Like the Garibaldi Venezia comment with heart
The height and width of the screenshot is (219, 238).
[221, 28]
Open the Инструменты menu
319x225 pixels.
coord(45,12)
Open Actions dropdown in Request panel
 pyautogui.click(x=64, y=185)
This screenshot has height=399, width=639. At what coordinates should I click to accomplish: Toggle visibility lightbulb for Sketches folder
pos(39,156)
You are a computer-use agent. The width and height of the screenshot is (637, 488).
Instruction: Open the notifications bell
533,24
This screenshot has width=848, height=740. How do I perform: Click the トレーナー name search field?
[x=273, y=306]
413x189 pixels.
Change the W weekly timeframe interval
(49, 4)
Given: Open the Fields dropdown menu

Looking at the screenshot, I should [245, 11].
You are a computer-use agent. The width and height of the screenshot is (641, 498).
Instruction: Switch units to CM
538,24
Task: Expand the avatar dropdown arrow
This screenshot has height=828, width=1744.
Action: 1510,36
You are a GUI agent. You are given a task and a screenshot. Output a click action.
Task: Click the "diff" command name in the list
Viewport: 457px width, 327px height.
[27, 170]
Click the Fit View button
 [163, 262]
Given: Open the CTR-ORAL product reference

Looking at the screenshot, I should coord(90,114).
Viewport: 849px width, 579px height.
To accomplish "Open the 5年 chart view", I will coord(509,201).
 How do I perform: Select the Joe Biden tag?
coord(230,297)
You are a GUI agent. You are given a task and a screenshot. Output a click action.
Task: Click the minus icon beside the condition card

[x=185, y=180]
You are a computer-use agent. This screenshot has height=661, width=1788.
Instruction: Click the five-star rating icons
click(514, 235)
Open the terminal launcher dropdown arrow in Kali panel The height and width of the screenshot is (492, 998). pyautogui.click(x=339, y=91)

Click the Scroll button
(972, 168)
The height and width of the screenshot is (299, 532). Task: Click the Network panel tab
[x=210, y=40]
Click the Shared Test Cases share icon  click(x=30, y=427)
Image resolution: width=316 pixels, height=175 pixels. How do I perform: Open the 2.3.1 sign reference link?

• • • • •

**DESCRIPTION OF THE TASK:** Only lines holding the word "agent" are wanted, so copy each of them from the records above.

**WRITTEN REPLY:**
You are a computer-use agent. The width and height of the screenshot is (637, 488).
You are a computer-use agent. The width and height of the screenshot is (641, 498).
You are a GUI agent. You are given a task and a screenshot. Output a click action.
You are a GUI agent. You are given a task and a screenshot. Output a click action.
You are a computer-use agent. This screenshot has height=661, width=1788.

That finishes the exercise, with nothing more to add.